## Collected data
--------------------------------
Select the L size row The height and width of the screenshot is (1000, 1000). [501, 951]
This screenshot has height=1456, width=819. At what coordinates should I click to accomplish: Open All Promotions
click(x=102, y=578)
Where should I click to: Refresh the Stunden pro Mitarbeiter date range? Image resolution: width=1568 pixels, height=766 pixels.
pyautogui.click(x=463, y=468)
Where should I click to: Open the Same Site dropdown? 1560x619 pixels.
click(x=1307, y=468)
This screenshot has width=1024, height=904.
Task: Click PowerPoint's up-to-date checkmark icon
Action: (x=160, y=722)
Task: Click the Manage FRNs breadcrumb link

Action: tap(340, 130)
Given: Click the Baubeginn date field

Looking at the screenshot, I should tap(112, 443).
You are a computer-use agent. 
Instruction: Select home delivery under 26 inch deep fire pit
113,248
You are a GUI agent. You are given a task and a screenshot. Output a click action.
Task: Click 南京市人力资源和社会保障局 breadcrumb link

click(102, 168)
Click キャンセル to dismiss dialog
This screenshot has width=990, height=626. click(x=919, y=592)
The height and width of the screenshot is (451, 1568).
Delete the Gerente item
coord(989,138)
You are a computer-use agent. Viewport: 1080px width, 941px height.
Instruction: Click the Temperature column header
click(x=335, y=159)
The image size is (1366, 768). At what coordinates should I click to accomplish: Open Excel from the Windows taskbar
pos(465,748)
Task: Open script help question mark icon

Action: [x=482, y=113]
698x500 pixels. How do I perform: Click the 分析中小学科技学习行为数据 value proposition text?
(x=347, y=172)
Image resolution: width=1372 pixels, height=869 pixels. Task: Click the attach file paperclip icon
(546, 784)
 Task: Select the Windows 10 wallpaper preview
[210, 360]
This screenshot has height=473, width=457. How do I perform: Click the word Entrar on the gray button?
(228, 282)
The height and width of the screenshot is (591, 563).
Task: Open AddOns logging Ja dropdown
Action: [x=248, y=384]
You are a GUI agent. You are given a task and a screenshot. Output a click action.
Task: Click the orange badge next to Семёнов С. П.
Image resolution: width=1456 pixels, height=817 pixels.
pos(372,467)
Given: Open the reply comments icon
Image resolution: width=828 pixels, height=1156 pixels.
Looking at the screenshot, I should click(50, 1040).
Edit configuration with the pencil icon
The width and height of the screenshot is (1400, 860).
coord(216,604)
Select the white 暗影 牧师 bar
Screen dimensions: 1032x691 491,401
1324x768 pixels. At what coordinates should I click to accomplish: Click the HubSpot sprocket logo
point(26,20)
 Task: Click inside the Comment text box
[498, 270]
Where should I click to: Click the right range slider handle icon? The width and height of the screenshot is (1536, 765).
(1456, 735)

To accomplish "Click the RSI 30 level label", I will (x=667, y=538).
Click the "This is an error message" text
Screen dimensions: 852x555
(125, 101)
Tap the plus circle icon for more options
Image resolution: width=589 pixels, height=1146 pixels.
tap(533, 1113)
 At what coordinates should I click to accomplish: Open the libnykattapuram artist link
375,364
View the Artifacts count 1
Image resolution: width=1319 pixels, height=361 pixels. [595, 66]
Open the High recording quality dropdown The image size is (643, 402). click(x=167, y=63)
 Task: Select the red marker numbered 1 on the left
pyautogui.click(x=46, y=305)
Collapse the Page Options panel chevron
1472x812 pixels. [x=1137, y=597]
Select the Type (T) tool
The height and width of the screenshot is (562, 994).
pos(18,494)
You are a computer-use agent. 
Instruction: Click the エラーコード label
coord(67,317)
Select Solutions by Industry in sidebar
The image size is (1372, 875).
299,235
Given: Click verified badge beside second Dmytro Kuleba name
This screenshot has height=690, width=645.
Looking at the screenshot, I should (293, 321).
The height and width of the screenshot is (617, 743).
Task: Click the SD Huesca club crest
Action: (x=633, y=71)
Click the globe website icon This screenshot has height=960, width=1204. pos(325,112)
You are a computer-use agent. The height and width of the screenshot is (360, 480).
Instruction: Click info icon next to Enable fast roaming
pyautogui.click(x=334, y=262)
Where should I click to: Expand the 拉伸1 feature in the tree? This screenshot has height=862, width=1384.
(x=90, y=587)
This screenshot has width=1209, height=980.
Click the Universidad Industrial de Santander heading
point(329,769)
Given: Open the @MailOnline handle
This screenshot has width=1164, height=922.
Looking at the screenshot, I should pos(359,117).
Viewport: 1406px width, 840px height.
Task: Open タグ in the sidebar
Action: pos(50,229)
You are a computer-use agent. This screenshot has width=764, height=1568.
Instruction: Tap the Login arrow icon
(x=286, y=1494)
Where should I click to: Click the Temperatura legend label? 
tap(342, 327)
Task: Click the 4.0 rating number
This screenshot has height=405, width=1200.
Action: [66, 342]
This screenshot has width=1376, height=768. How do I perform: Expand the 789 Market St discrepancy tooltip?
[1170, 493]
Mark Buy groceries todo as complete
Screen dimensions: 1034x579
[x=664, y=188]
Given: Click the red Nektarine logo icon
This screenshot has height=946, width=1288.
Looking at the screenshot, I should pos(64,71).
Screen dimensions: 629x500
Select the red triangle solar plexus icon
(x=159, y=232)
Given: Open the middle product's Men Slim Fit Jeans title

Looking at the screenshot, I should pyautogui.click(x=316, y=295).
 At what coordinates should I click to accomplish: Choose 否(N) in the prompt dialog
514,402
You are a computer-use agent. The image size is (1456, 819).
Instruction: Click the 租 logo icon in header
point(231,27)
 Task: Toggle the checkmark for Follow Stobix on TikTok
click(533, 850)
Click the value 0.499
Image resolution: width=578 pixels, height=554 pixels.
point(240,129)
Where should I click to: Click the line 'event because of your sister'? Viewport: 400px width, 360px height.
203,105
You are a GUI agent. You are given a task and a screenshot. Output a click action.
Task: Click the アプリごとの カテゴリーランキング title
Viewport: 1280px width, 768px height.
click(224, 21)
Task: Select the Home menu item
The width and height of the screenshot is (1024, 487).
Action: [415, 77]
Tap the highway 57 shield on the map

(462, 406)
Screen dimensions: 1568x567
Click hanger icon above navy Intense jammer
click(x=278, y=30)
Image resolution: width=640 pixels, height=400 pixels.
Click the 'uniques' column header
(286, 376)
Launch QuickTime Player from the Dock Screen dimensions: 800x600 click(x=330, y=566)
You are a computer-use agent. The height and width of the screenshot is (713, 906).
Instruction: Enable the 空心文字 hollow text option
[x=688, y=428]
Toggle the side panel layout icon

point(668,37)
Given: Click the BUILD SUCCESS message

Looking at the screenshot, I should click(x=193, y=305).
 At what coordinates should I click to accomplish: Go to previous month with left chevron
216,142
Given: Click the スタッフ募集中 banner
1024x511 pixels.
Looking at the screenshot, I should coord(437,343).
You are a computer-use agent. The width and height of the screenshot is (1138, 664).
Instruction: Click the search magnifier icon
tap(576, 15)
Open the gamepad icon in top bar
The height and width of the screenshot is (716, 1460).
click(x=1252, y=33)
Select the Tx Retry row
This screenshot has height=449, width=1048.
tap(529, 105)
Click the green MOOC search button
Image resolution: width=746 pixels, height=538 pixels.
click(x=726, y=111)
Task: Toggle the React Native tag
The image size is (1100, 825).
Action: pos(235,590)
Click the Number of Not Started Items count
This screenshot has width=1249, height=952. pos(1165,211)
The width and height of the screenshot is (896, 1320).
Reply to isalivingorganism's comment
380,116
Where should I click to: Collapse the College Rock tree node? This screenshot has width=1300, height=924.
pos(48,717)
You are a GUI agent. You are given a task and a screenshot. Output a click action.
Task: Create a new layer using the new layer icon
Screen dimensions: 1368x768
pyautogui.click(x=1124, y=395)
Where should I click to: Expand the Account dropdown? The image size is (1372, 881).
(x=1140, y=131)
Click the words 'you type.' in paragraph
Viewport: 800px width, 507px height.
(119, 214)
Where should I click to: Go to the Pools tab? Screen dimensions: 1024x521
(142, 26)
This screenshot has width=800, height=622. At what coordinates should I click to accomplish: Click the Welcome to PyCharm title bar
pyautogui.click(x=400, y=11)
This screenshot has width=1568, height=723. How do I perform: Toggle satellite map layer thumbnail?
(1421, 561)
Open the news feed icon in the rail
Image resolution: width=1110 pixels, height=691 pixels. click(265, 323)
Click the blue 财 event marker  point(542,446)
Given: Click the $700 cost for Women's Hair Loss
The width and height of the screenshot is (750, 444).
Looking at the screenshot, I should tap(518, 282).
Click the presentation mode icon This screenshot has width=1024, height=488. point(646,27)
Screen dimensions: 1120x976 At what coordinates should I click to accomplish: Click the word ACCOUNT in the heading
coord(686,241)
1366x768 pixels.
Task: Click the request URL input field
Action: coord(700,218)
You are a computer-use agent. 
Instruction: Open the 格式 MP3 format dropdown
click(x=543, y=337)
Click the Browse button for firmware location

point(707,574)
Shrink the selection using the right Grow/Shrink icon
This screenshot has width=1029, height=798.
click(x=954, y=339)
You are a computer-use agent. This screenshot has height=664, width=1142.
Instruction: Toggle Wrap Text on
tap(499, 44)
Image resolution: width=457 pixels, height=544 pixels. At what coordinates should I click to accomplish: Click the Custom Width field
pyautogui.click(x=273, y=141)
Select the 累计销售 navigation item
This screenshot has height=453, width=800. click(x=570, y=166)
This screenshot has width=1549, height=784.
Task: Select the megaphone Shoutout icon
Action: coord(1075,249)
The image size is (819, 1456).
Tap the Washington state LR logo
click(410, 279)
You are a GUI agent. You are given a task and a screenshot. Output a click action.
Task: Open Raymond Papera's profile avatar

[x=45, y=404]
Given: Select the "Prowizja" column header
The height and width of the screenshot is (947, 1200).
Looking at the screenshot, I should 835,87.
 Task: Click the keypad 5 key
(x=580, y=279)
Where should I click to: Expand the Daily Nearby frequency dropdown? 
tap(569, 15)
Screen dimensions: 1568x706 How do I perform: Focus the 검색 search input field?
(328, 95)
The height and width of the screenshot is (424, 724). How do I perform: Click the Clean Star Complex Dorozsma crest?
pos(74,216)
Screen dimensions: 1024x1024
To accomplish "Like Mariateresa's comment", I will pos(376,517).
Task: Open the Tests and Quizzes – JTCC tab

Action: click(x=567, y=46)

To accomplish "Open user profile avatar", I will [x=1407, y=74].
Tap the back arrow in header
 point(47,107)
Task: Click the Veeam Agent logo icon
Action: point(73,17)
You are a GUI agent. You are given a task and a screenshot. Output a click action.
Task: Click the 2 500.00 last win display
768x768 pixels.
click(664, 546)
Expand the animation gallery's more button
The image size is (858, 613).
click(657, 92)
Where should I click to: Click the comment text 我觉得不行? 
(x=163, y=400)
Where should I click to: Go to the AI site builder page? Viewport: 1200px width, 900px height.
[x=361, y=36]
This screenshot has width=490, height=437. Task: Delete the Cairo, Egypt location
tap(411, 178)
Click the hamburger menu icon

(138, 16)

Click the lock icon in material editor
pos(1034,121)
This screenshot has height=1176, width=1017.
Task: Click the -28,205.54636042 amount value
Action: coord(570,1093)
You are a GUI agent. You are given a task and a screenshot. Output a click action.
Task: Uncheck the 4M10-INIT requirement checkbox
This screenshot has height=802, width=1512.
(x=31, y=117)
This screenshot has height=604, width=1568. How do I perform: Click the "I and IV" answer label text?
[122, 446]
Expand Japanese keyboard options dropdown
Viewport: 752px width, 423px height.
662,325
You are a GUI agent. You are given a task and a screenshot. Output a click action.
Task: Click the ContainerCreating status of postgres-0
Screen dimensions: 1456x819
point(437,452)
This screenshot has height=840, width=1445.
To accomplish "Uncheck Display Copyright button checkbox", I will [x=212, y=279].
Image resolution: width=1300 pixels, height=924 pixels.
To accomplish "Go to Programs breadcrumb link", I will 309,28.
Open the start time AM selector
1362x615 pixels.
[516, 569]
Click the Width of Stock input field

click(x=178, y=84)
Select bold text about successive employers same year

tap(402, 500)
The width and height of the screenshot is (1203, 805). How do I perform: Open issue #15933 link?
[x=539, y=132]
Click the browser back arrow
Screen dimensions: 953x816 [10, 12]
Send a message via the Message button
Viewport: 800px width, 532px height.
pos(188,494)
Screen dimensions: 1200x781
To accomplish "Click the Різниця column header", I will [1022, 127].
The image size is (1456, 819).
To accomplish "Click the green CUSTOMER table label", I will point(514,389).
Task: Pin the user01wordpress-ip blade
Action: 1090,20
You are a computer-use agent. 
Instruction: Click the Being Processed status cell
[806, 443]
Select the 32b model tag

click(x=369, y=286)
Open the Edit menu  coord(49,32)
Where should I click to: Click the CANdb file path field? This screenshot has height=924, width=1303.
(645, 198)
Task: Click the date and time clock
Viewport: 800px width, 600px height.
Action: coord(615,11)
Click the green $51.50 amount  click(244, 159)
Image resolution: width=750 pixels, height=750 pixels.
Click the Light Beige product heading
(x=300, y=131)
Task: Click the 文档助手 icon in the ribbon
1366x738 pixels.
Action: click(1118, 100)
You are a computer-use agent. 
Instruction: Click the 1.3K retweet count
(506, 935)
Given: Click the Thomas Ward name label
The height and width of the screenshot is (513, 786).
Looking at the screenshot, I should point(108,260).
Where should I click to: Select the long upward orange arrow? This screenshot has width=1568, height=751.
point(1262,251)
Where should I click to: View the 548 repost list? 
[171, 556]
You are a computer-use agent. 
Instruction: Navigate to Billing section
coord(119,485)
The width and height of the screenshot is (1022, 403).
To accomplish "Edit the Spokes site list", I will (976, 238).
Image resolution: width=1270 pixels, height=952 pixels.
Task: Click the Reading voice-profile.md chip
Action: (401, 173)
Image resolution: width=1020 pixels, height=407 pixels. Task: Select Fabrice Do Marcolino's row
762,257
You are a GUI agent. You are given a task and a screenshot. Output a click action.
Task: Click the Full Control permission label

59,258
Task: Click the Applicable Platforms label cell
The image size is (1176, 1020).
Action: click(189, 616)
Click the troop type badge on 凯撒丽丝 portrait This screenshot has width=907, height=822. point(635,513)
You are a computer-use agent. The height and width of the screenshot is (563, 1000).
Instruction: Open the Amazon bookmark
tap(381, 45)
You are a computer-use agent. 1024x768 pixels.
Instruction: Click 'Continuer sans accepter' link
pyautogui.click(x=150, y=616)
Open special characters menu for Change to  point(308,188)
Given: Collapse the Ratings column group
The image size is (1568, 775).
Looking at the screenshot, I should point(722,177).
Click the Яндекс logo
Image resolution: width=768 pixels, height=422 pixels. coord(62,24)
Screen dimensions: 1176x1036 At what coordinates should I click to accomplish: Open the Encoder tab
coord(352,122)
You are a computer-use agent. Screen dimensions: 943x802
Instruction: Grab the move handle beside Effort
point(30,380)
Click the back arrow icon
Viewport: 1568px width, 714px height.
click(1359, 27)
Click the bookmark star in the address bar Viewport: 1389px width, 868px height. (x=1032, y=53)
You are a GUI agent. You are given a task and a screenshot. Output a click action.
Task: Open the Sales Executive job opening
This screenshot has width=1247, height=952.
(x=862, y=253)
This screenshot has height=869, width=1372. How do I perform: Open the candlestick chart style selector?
--------------------------------
## Action item
Sift through the entries and copy every line with "Uncheck".

## Result for this task
Task: Uncheck the 4M10-INIT requirement checkbox
To accomplish "Uncheck Display Copyright button checkbox", I will [x=212, y=279].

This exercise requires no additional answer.